* [POLECENIE A]
Na podstawie relacji z meczu wyjaśnij, co dla Kanonierów oznaczałaby porażka na Villa Park i z czego to wynikało.
* [POLECENIE B]
Kto według relacji z meczu był sędzią głównym spotkania?
* [POLECENIE C]
Przytocz z relacji z meczu fragment: zacznij od słów „26.12.2008, 18:41, Patryk”, a skończ po słowach „trafił w poprzeczkę.”.

Kanonierzy remisują z Villą po dramatycznym meczu 2-2!
26.12.2008, 18:41, Patryk Bielski 313 komentarzy
Przed meczem Aston Villa zajmowała czwartą pozycję w lidze, wyprzedzając Kanonierów o trzy punkty. Ewentualna porażka The Gunners na Villa Park, oznaczałaby zwiększenie straty zespołu Arsene'a Wengera do pierwszej czwórki tabeli do sześciu oczek. Do składu po wyleczeniu kontuzji wrócił Kolo Toure, jednak z powodu urazu od pierwszych minut nie mógł wystąpić Cesc Fabregas oraz Gael Clichy.
Punktualnie o godzinie 18:15 sędzia główny spotkania, Lee Mason, rozpoczął mecz. Już w szóstej minucie spotkania gospodarze mogli objąć prowadzenie, jednak po rzucie rożnym szczęście nie sprzyjało Sidwellowi, który trafił w poprzeczkę.
Kolejną świetną okazję gospodarze zmarnowali w 20. minucie meczu, kiedy to Manuel Almunia dwukrotnie świetnie interweniował, najpierw przy strzale Agbonlahora ze skraju pola karnego, który bez problemu poradził sobie z Toure, a następnie Sidwella, który w dogodnej sytuacji nie potrafił umieścić futbolówki w siatce.
W 33. minucie po raz kolejny świetnie zachował się hiszpański golkiper, który wykazał się dużym refleksem po strzale Jamesa Milnera. Piłka odbiła się jeszcze od słupka i ostatecznie wylądowała w rękach bramkarza Arsenalu. Trzy minuty później piłka ponownie trafiła w poprzeczkę, tym razem sprytnym uderzeniem popisał się Davies, który dostrzegł złe ustawienie Almunii, na szczęście Kanonierzy ponownie wyszli z tej opresji bez szwanku.

* [PODANE INFORMACJE]
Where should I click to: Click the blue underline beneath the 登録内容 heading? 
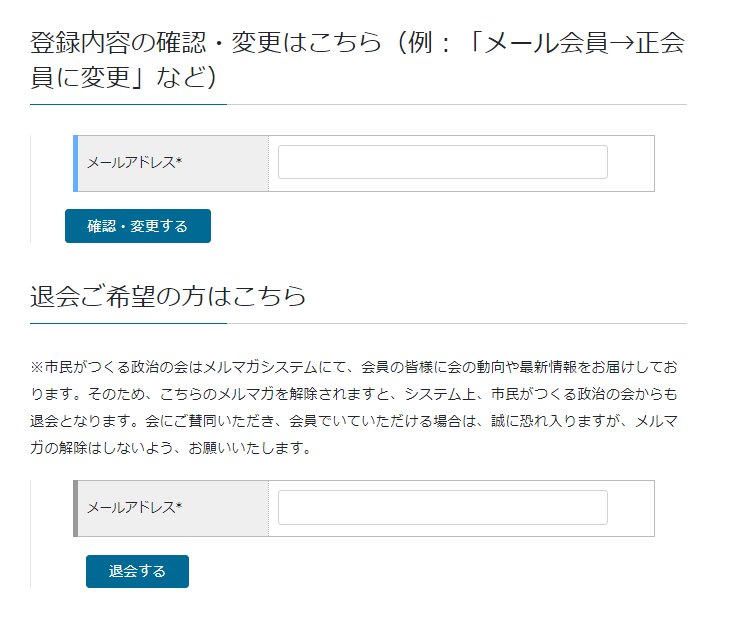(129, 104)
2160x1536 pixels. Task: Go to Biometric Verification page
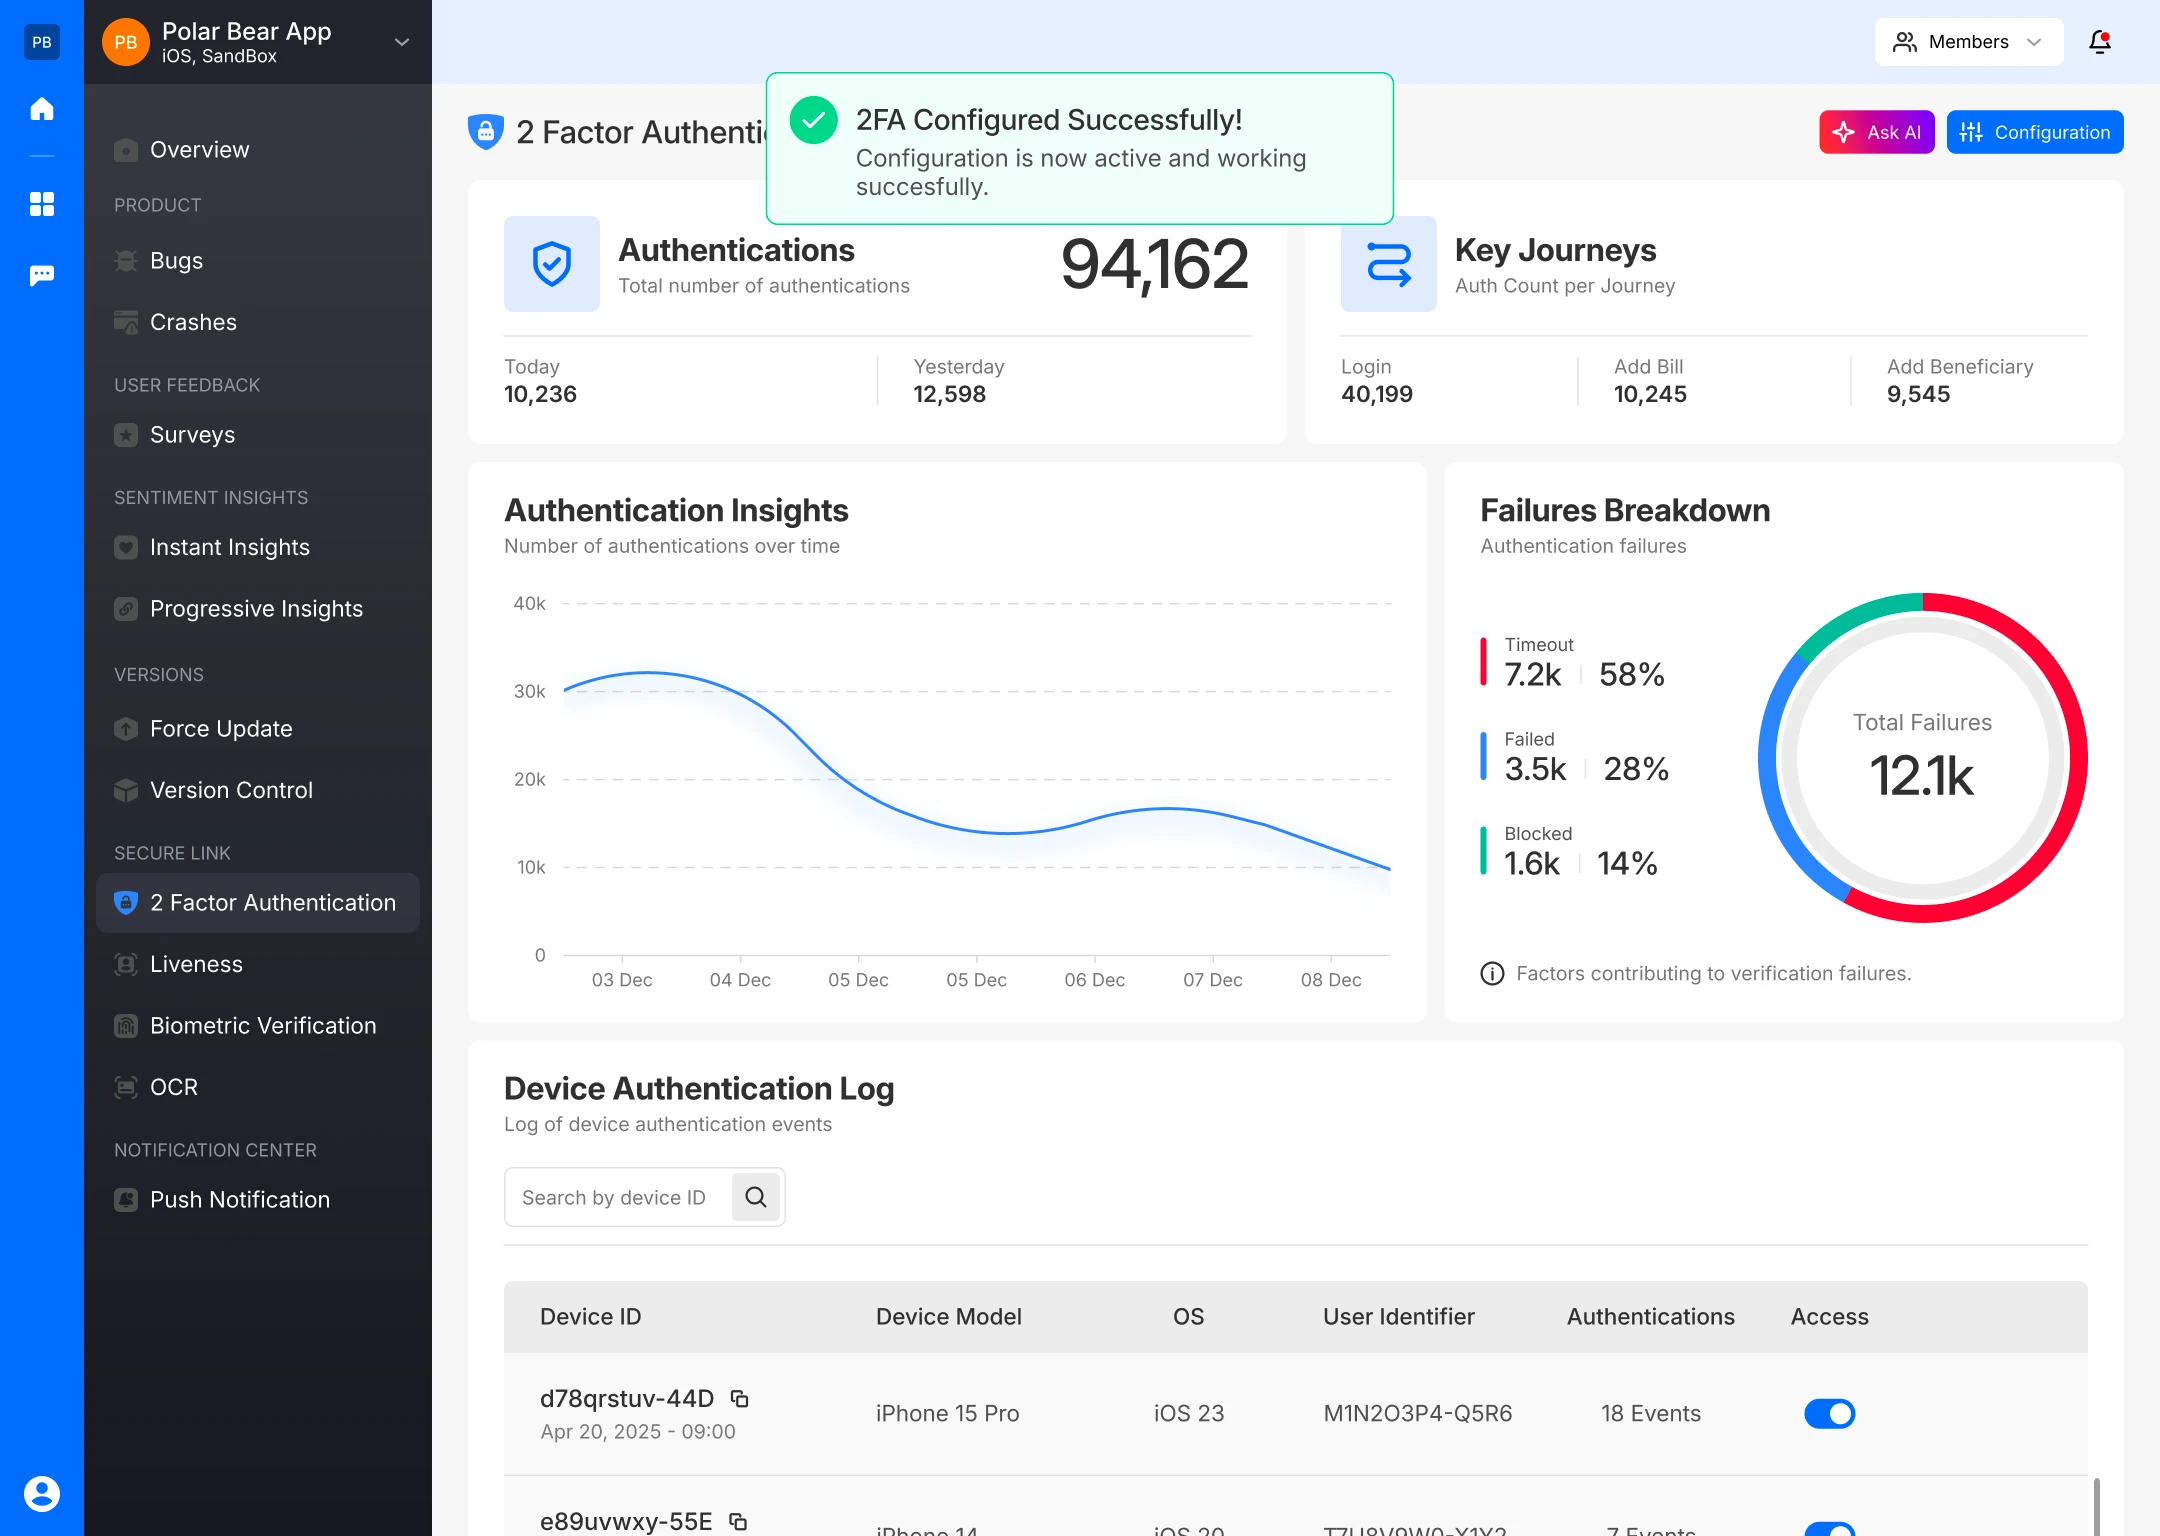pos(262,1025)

---

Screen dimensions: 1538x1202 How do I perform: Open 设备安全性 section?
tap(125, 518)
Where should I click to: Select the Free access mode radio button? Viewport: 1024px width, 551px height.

* [PRZYKŁADOWA ODPOWIEDŹ A]
Przed meczem Aston Villa była na czwartym miejscu w lidze i miała trzy punkty więcej niż Kanonierzy. Porażka zwiększyłaby więc stratę zespołu Arsene'a Wengera do pierwszej czwórki tabeli do sześciu punktów.

* [PRZYKŁADOWA ODPOWIEDŹ B]
Lee Mason.

* [PRZYKŁADOWA ODPOWIEDŹ C]
26.12.2008, 18:41, Patryk Bielski 313 komentarzy
Przed meczem Aston Villa zajmowała czwartą pozycję w lidze, wyprzedzając Kanonierów o trzy punkty. Ewentualna porażka The Gunners na Villa Park, oznaczałaby zwiększenie straty zespołu Arsene'a Wengera do pierwszej czwórki tabeli do sześciu oczek. Do składu po wyleczeniu kontuzji wrócił Kolo Toure, jednak z powodu urazu od pierwszych minut nie mógł wystąpić Cesc Fabregas oraz Gael Clichy.
Punktualnie o godzinie 18:15 sędzia główny spotkania, Lee Mason, rozpoczął mecz. Już w szóstej minucie spotkania gospodarze mogli objąć prowadzenie, jednak po rzucie rożnym szczęście nie sprzyjało Sidwellowi, który trafił w poprzeczkę.